U.K. Rate Cut? 10% Risk for Economists at Odds With Marketsby and
Survey shows high hurdle for Bank of England to cut key rate
Data due this week on inflation, wages, jobs and retail sales
Mark Carney has the backing of economists when he insists the next move in U.K. interest rates is more likely to be up than down.
There’s only a 10 percent chance the Bank of England chief and his officials will cut the benchmark rate from its record-low 0.5 percent, according to Bloomberg’s monthly survey of economists. It’s a stand squarely at odds with interest-rate futures markets, which are pricing a more than 60 percent possibility.
Differences in focus may help explain the gap. Economists looking at domestic data and the BOE’s latest jawboning predict a rate increase will come in the fourth quarter of this year. Investors -- close to panic mode amid international financial-market turmoil -- are all but ruling out a hike for the next two years and are zeroing in on the case for a cut. This week’s slew of U.K. data on prices and wages may help narrow the divide.
“The concerns that are driving this are very difficult to forecast and aren’t centered on our home turf,” said Ross Walker, an economist at Royal Bank of Scotland Group Plc in London. “The market pricing does look extreme, but I wouldn’t be too dismissive about the way the risks are balanced. The BOE’s hurdle for a rate cut is high at the moment because they’d need to see clearer evidence of a deterioration in the activity data.”
Only two of the 31 economists surveyed -- Jane Foley at Rabobank and Aurel BGC’s Jean-Louis Mourier -- put the odds of the BOE lowering rates at more than 50 percent.

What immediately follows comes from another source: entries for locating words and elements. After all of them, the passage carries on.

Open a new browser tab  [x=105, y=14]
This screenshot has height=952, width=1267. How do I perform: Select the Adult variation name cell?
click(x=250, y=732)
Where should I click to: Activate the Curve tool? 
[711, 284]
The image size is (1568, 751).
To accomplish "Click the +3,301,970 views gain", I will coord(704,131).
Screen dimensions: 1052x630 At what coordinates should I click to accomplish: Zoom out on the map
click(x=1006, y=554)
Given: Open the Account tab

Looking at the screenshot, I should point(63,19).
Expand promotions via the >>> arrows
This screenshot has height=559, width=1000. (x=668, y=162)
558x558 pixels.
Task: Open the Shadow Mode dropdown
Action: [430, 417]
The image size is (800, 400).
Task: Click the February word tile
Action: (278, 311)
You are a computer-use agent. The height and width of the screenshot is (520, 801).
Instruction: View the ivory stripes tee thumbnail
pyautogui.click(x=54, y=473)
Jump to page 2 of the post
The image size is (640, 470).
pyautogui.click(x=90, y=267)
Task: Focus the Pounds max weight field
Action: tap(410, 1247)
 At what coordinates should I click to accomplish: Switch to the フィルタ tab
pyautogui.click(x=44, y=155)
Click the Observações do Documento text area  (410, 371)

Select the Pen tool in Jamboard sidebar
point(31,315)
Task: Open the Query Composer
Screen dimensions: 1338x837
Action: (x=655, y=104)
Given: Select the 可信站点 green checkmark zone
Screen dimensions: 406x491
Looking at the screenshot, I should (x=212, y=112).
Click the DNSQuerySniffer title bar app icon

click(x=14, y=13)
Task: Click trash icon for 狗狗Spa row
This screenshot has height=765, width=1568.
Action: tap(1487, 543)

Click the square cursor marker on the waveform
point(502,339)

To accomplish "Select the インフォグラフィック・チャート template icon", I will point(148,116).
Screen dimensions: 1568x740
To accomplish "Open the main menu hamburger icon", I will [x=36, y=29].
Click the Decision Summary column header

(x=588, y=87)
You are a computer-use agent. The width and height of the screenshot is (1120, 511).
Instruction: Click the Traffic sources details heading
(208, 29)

Three said there is no chance.
Official statistics point to a slowdown but not another recession as cheap borrowing costs and record employment keep consumers spending. Weaker-than-forecast industrial production data last week underscored doubts about the global outlook.
Policy makers -- who have kept the key rate unchanged since 2009 -- see a darkening international picture offsetting resilient domestic growth and have signaled a willingness to keep policy loose until cost pressures in the economy start to build. A report Tuesday is forecast to show inflation edged up to 0.3 percent in January, still well below the central bank’s 2 percent target.
Further clues will come on Wednesday, when labor-market data are released. BOE Deputy Governor Ben Broadbent has said there are some signs weak inflation is holding back pay settlements. A BOE staff blog on Monday said low inflation has dulled the response of pay to increased recruitment difficulties. Earnings growth excluding bonuses probably slowed to 1.8 percent in the fourth quarter, the weakest pace in almost a year, according to a Bloomberg survey.
“The BOE is very conscious as we go into the spring wage round that we may have some form of wage pause” in response to very low inflation, said Bill O’Neill, head of the U.K. investment office at UBS Wealth Management. “If there was a second-round effect coming through -- if there was evidence of that -- I think there would be a response. We don’t think that would occur, but clearly there is a meaningful risk.”
The Chartered Institute of Personnel and Development said Monday its survey of more than 1,000 employers and human-resources professionals showed a rising proportion of firms feel no compulsion to match or raise their previous pay awards as low inflation is boosting real wages.
Signs of a tightening labor market will probably be on display elsewhere, with Wednesday’s figures forecast to show unemployment falling to 5 percent, the lowest rate in more than a decade. A separate release on Friday is predicted to show retail sales rebounding in January.